Hmm. My first reaction is usually, “What are you afraid of?” But the bottom line is teachers are not afraid, they have their own concept of research and communication. Also, they see some of these tools and applications as distracting from learning. True, a quick, single word search in Google will return meager results at best, and Wikipedia is not always the best source, but instead of shunning these tools, teachers need to better leverage them to not just improve, but to transform learning. Here are five tools and ways that they can be utilized in the transformation.

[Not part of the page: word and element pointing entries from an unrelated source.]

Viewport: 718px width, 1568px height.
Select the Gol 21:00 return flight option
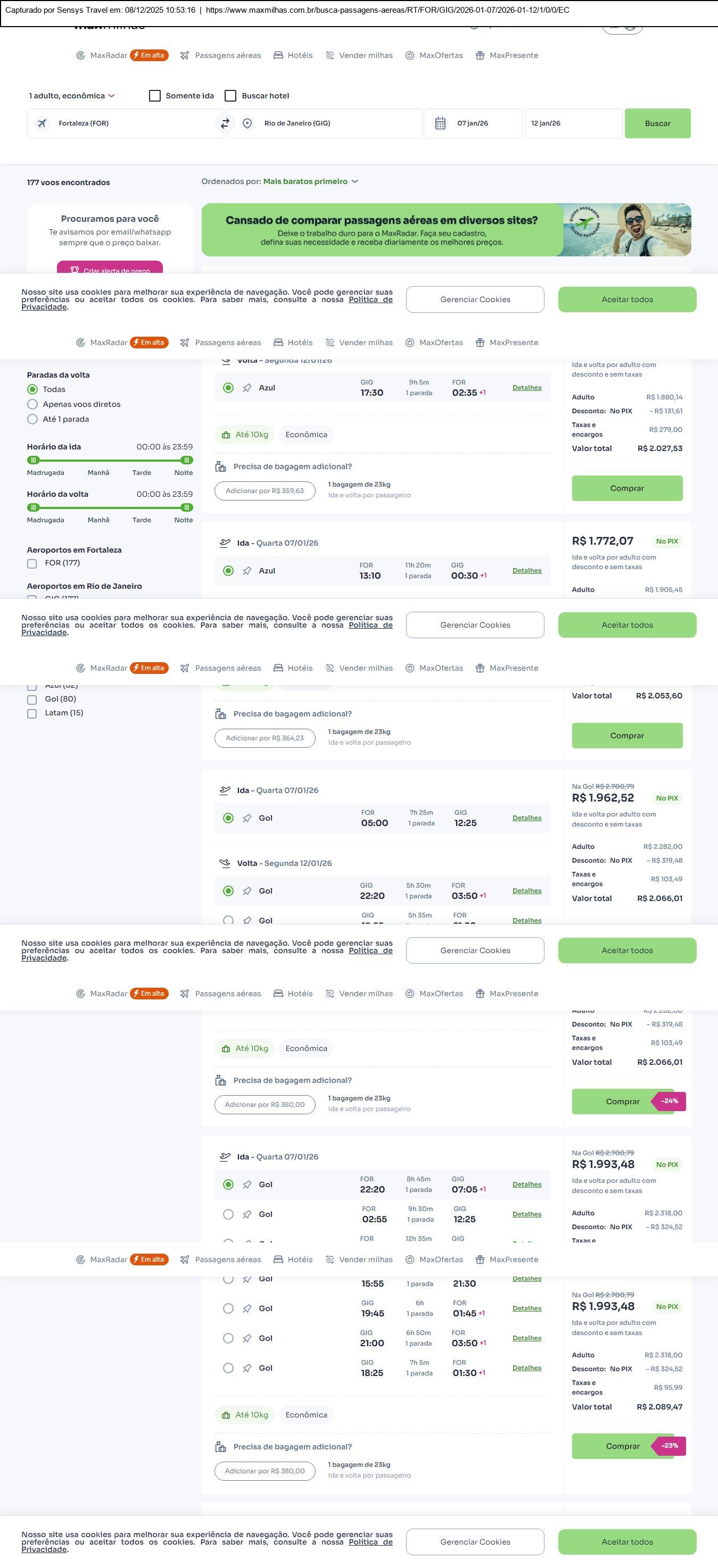tap(228, 1339)
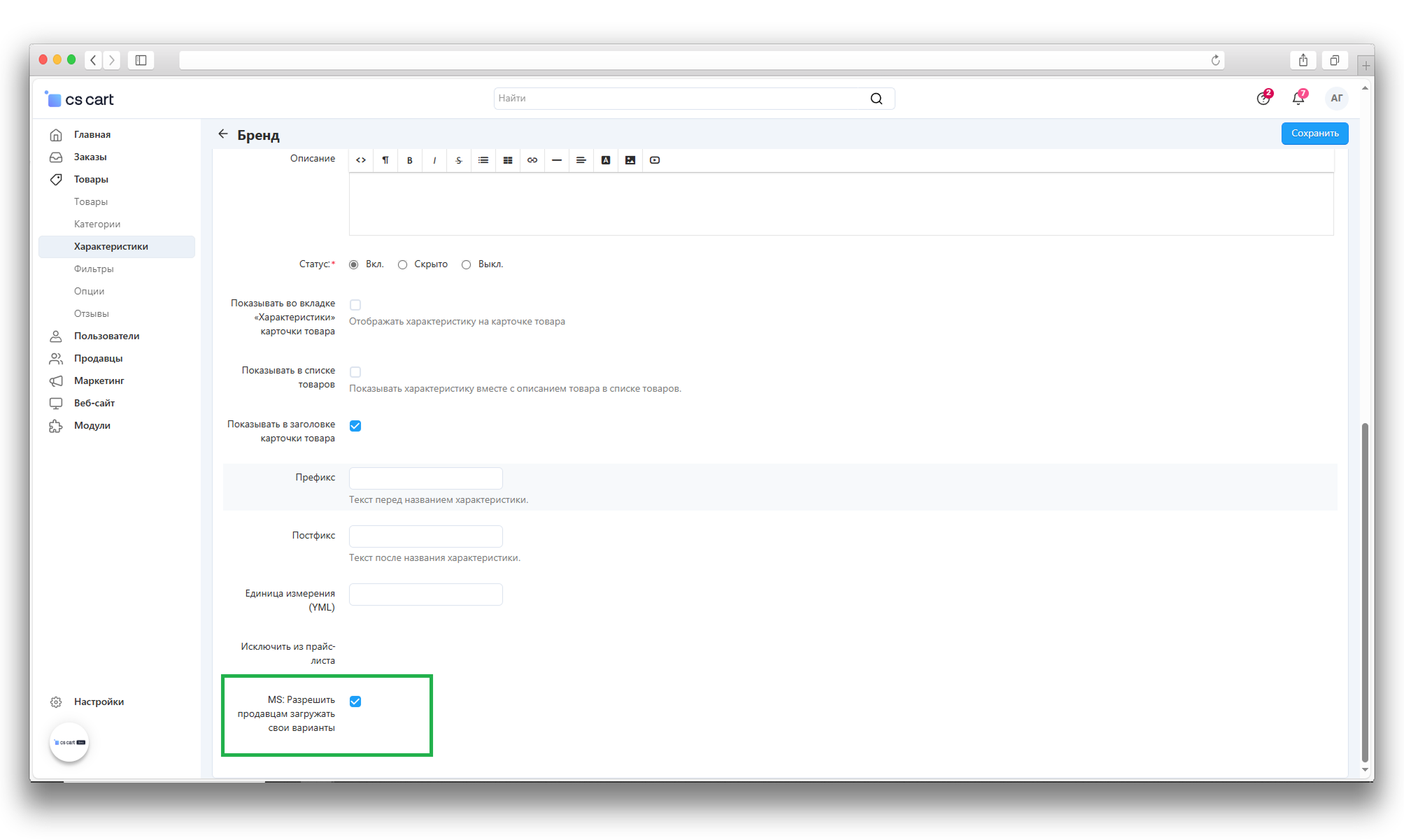Insert video via editor toolbar
The height and width of the screenshot is (840, 1404).
(655, 160)
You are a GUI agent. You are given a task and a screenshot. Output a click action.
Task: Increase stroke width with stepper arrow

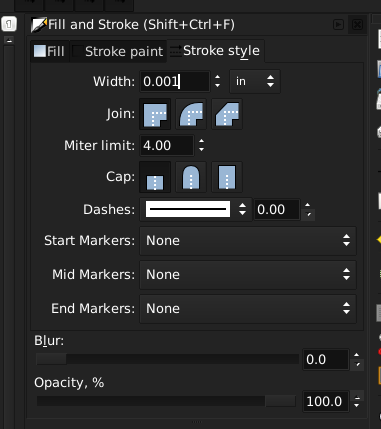(217, 77)
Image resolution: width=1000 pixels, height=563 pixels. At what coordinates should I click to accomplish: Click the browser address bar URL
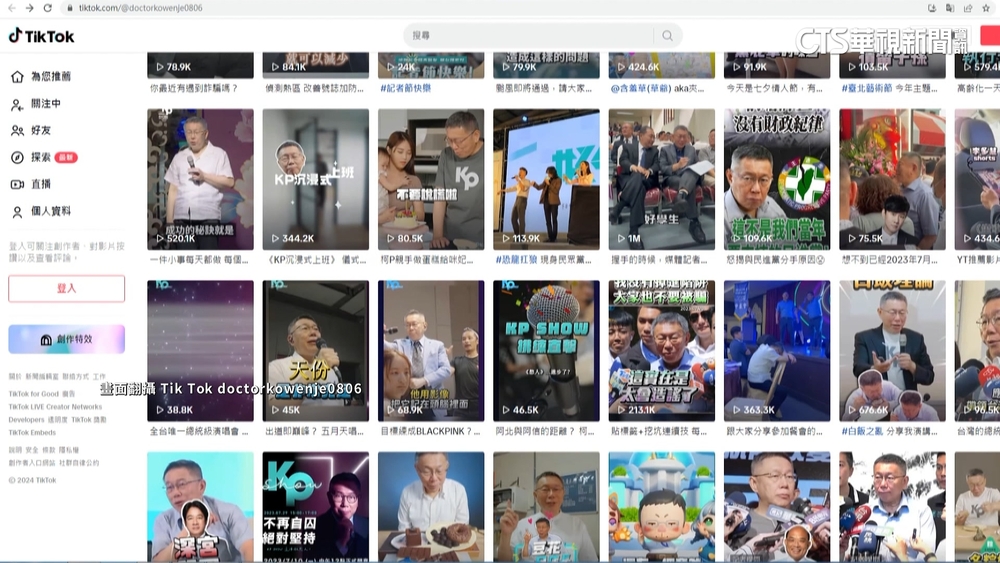(140, 8)
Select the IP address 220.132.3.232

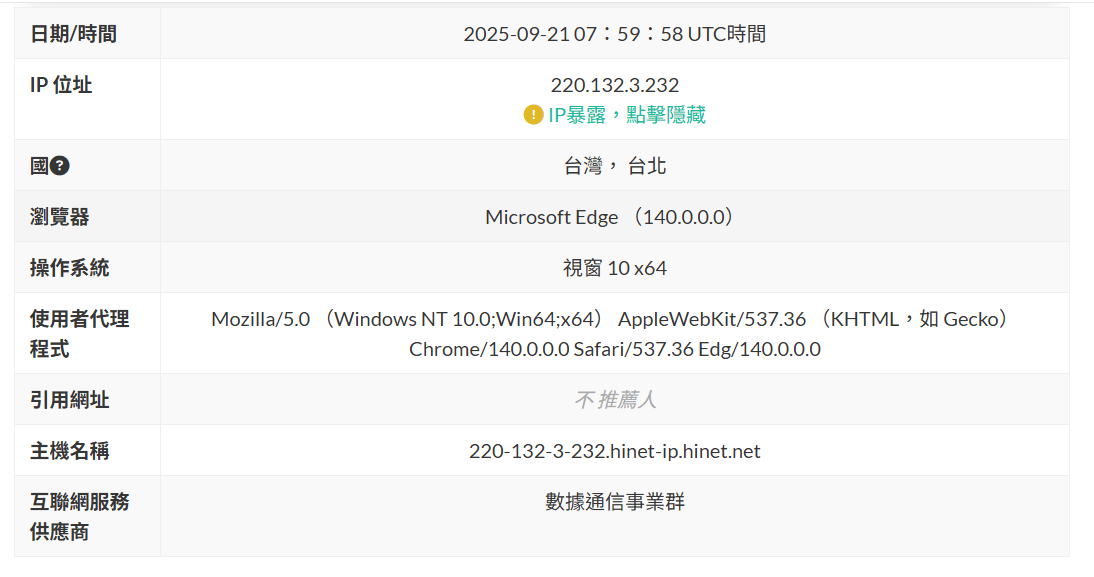(615, 85)
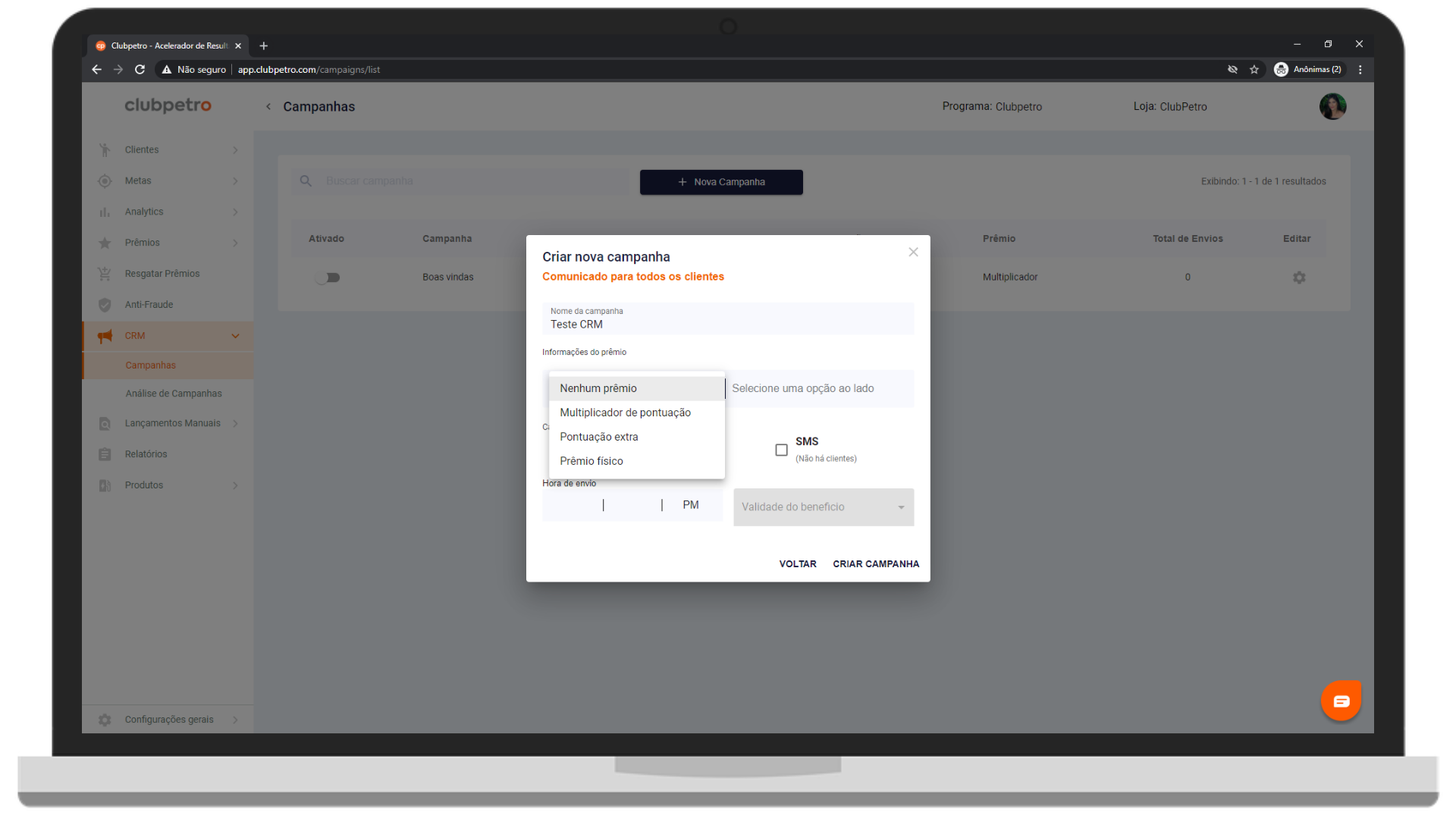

Google: True, most kids type in a couple words or a phrase, hit search, and roll the dice. Instead, we need to educate students on how to get the most out of searching. First, as in any search tool, teach kids to use the advanced search feature to limit results. Also, teach them the purpose of quotation marks. A search for Chicago Bears may show results of a recent bear cub born at Lincoln Park Zoo, while “Chicago Bears” will result in information from my team that, yet again, did not make the playoffs. There’s also the “site:” search tool that can really help. Using this followed by a particular code can limit your search to a particular domain (“site:.org”) or results from a particular country (“site:uk” for results from Great Britain) Then there’s the Google options that enable the “Timeline,” “Wonder Wheel,” and other tools. (See my previous post on Google options). And then there’s the custom RSS feeds, Reader, Docs, and…well, you get the idea. The point is that we need to teach kids how to maximize their searching through this powerful search tool.
Wikipedia: Do kids rely too heavily on Wikipedia? Maybe. Do some teachers prohibit Wikipedia because of a perceived lack of credibility? Definitely. To some people, an online encyclopedia edited by the whole world is considered les reliable than a bound book. Here’s what I would suggest: challenge a teacher to find an error in Wikipedia. I have tried this several times, and I have yet to have a teacher find an error that Wikipedia had not already discovered. You will see the warning plastered on the top of a page. Conversely, students need to be aware that while Wikipedia can be a great place to get started, it is by no means the only source on the topic. I tell kids that they can cite Wikipedia once, the same way it would be for any other source. For those of you who really want to transform learning, I challenge you to have kids write a Wikipedia article on, perhaps a local notable. Now THAT”S writing for an audience.
It all goes back to LEARNING first. Neither of these resources is a panacea nor pariah. Teaching kids how to use these tools just gives them more ammunition.